* [Work instructions] Return the lines from the one containing "Find the location of a" through the one containing "change-value: −0.00000029 (−1.35%)", inclusive, reproducing them word for word. Leave the pictures out.

* [Data]
- - - - - - -
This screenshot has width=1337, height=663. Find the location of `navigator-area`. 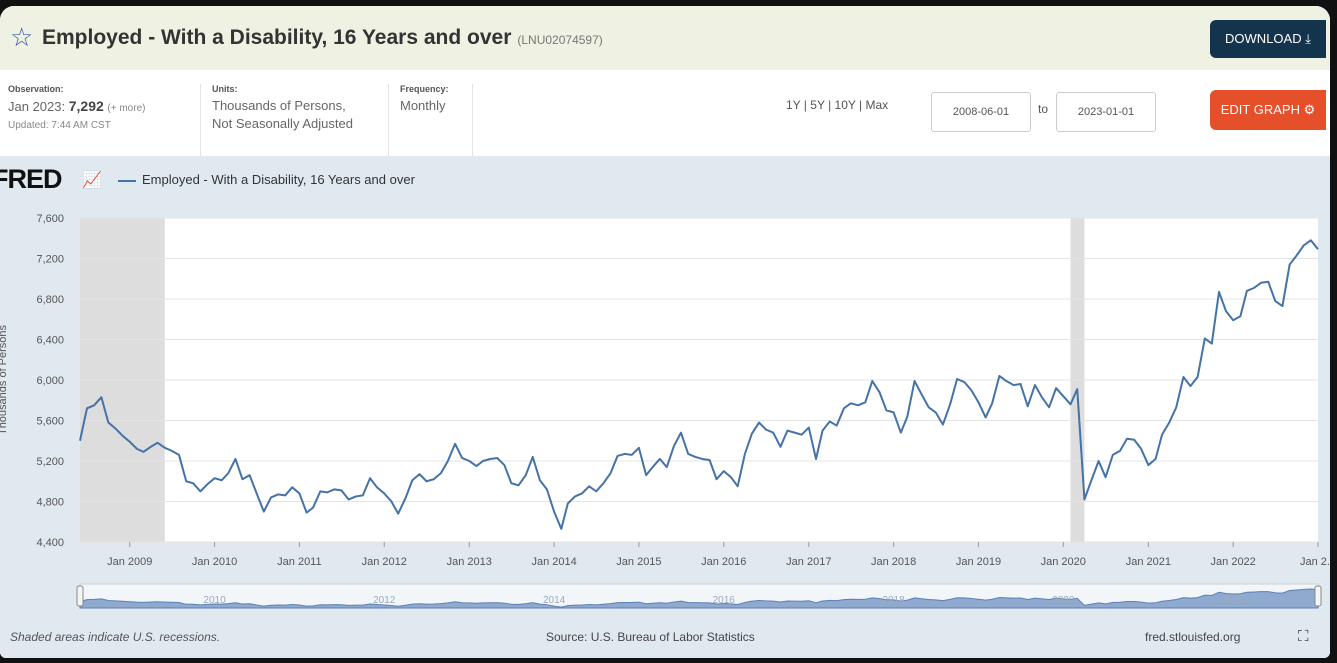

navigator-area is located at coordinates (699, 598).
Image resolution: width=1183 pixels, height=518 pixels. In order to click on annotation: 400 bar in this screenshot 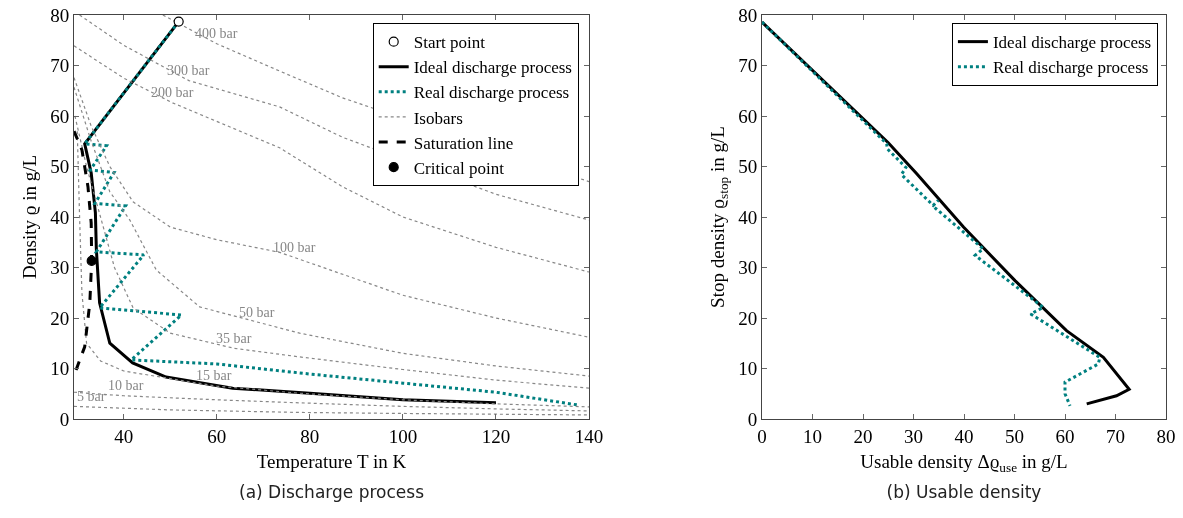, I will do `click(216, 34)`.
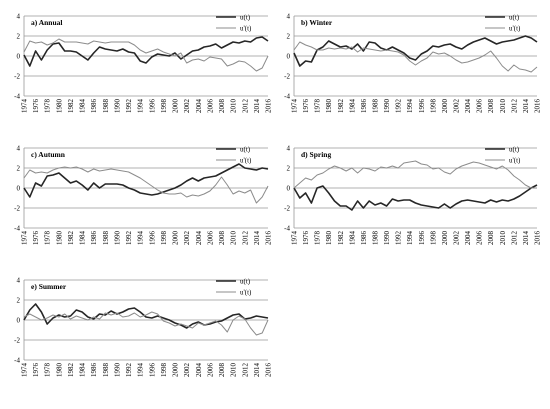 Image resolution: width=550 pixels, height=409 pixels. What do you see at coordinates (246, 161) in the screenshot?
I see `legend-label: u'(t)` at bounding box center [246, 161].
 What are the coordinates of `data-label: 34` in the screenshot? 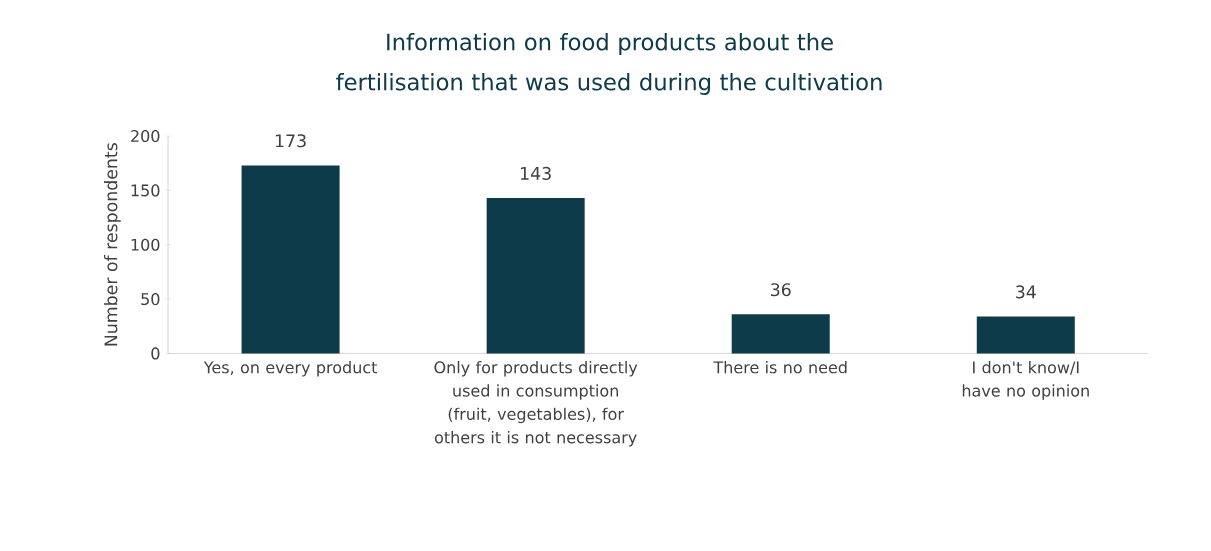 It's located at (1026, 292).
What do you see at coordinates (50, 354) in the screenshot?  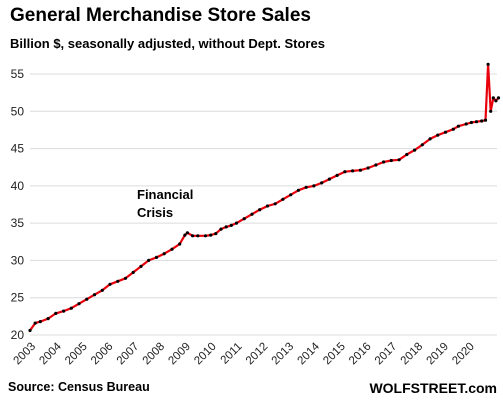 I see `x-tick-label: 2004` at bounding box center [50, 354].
- - - - - - -
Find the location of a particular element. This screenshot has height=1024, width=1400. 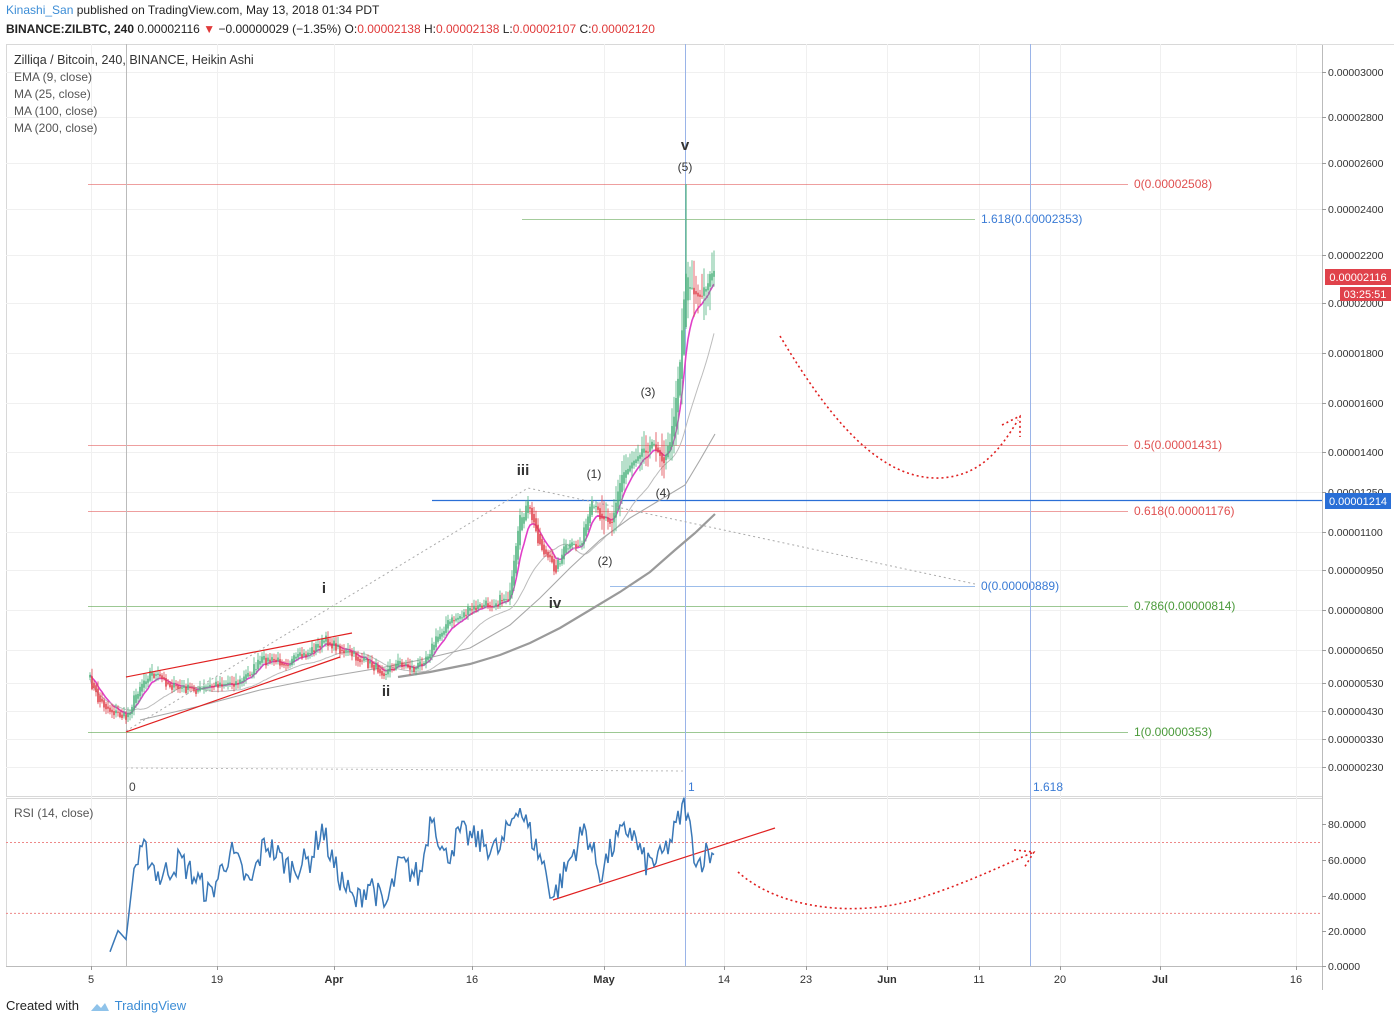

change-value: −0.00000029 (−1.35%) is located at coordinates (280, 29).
- - - - - - -
* [Result]
Find the location of a particular element. This screenshot has height=1024, width=1400. 

change-value: −0.00000029 (−1.35%) is located at coordinates (280, 29).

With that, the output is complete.